In my 20s, while being a broke college student, I did a lot of drag.
I had met a drag queen at a show and expressed my own interest in performing. Between music and singing lessons as well as dance, I had a decent background in performing arts. I almost majored in the fine arts, but you don’t need a college degree if you have talent, so I kept my college majors practical and career oriented. I did drag on weekdays, weekends, and joined the Imperial Sovereign Court, an international gay rights organization with a local chapter. I ran as a debutante, an office holder position, and was elected. I was crowned debutante at a gay bar known as Dempsey’s Brass Rail.
Then I slowly stopped performing…I was working and trying not to be broke all the time and always depressed, more and more each day. Soon I couldn’t imagine doing it or anything I once enjoyed. Couldn’t afford the things I needed to keep going. The unrelenting poverty was a major driver of my manic depression. I was forcibly detained in 2014, suicidal, delusional, and paranoid.
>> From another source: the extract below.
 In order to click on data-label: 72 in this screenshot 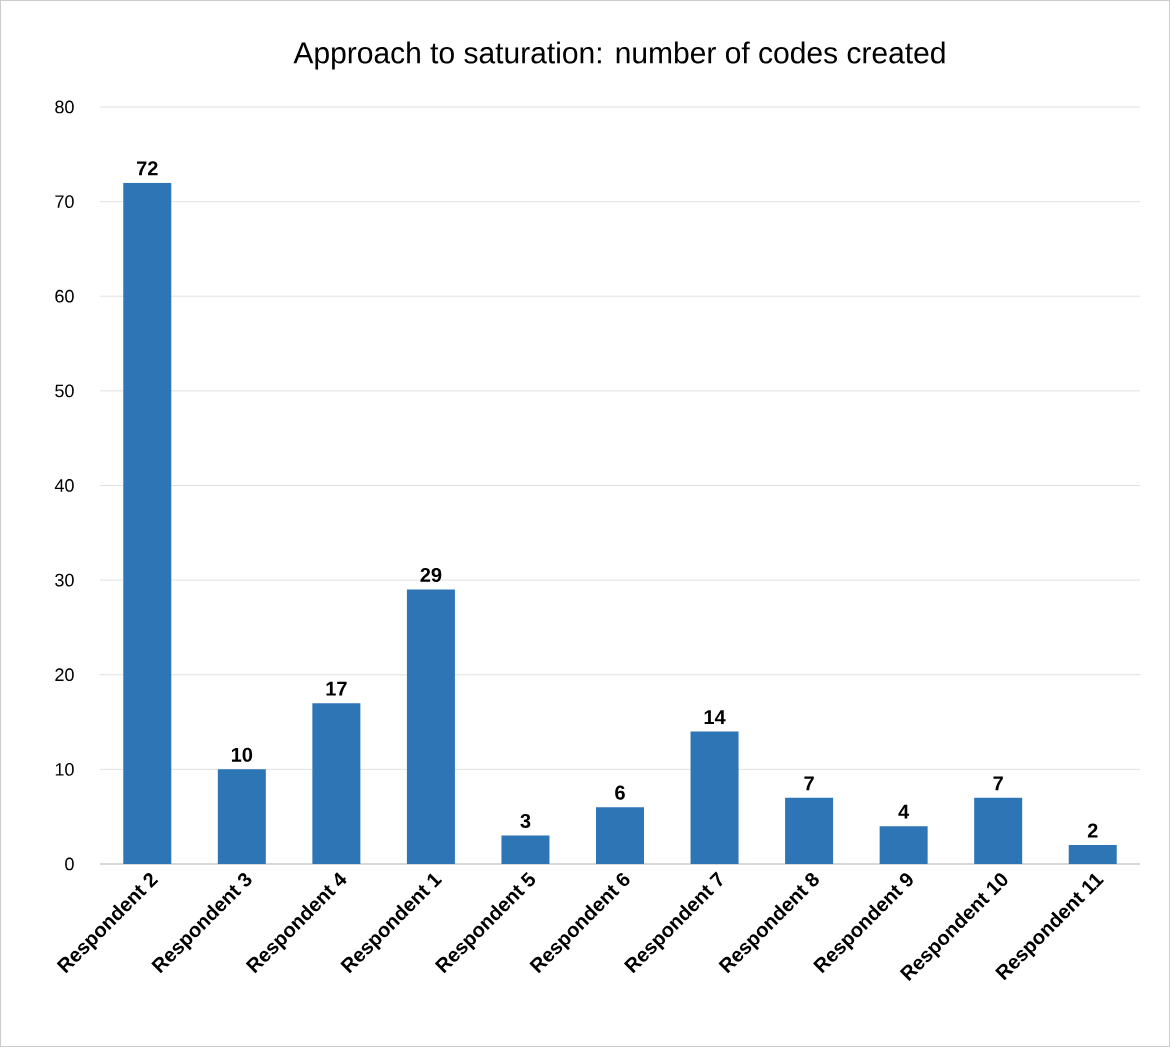, I will do `click(148, 168)`.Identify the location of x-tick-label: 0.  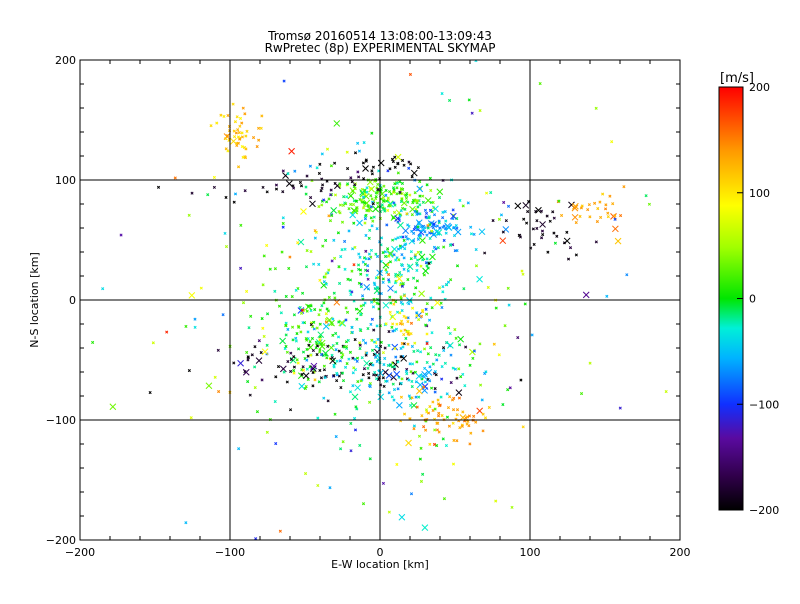
(380, 552).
Now I’d like to make a comeback. The timing is nuts; I’m already in a choir while working more than full time and mired in grad school. But I must sing. I perform my numbers by actually singing them.
They want singers for Pride and other events. I’m in contact with the organization behind the Pride parade and festival. There is also a choir I can join but not till late summer. So, I cannot WAIT for Pride when I get up on stage dressed as Rose and sing My Heart Will Go On.
At least that’s my plan right now. I have so many plans and songs. In the meantime, I make recordings on smule and analyze my voice for the mistakes and areas I need to work on. Singing gives me a rush, a high. And I’m pretty good at it.